Putting aside the strange tale of the Aurora system, the choice of Oak Ridge and Lawrence Livermore for these first exascale systems is pretty straightforward, inasmuch as they represent two of the Energy department’s premier national labs – ORNL for the Office of Science, and LLNL for the National Nuclear Security Administration (NNSA). ORNL currently has the country’s fastest supercomputer, in Titan, a 27-petaflop (peak) system that is about to be superseded by the 200-petaflop Summit machine. LLNL operates the nation’s number two system, the 20-petaflop Sequoia.
Not only will the two new systems under the RFP issued this week be 50 to 100 times more powerful Titan and Sequoia, they will also be expected to run applications in the emerging areas of machine learning and data analytics. This is not merely for checking off the AI and big data boxes for the sake of appearing relevant. The DOE believes it needs to address what it refers to as “the emerging convergence of data science machine learning, and simulation science,” and already has plans in motion to use these new application approaches for things like uncertainty quantification, simulation optimization, and nuclear threat identification, among others.
Besides the requirement for exaflop-level performance and new applications, the DOE is also putting an upper limit on power consumption. According to the RFP, the new systems can’t exceed 40 MW, with the preferred power draw in the 20 to 30 MW range. On first blush, that might seem rather forgiving, since the original idea was to cap these exascale machines at 20 MW. But in this case the DOE is also counting storage, cooling and any other auxiliary equipment in these power measurements. As a result, all of these subsystems – computation, storage, and cooling – will need to deliver state-of-the-art efficiency at their respective tasks.
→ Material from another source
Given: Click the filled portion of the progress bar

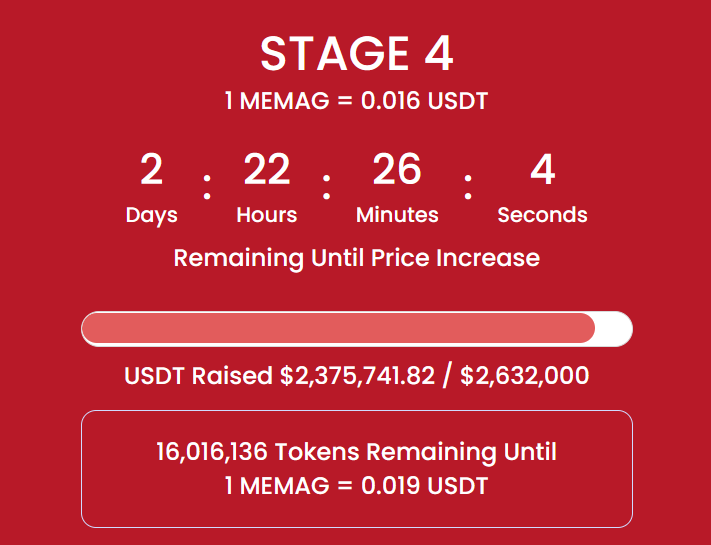Looking at the screenshot, I should (x=338, y=328).
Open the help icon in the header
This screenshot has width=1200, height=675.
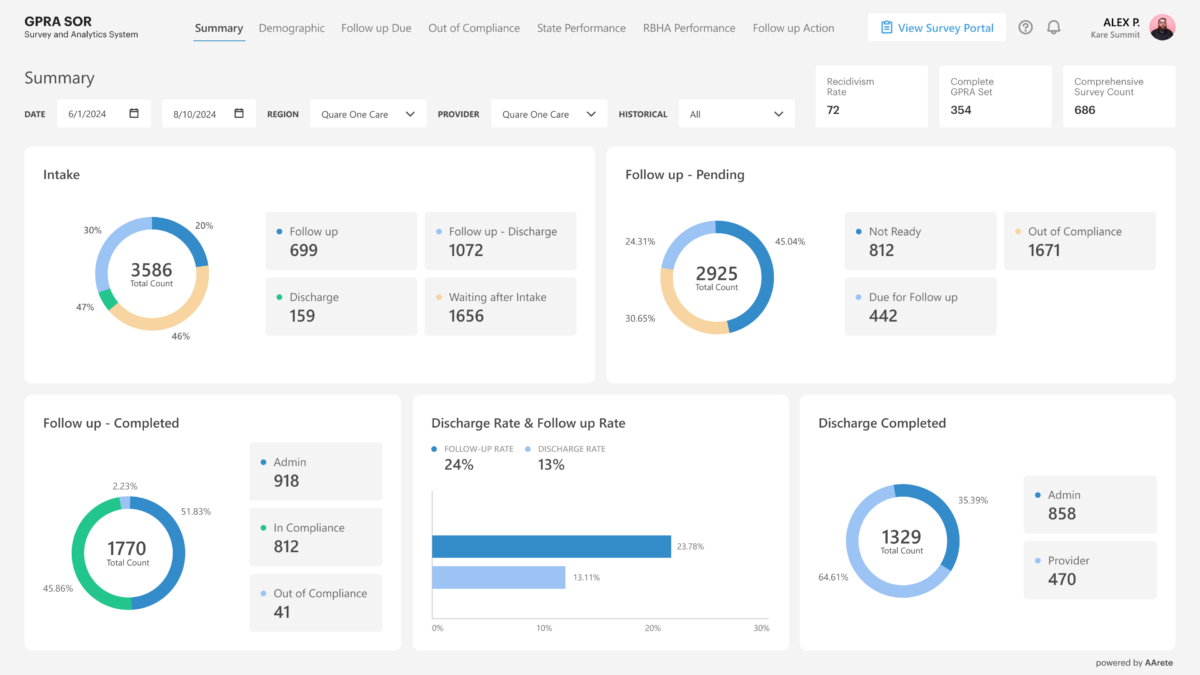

The other critical requirement is that the ORNL and ANL systems are architecturally diverse from one other. For now, that means the Oak Ridge system can’t be like Aurora, an Intel-based machine comprised of as-yet unknown componentry. Lawrence Livermore has more leeway, since it can match whatever either ORNL or ANL chooses or select a different system altogether.
Right now, ORNL and LLNL are installing identical systems, architecturally speaking, for their pre-exascale machines of Summit and Sierra, respectively. Both are IBM-built supercomputers powered by Power9 CPUs and NVIDIA Tesla V100 GPUs. Given Oak Ridge’s long history with GPU acceleration, which began with Titan in 2012, it seems unlikely that this particular lab would switch architectures for its first exascale machine.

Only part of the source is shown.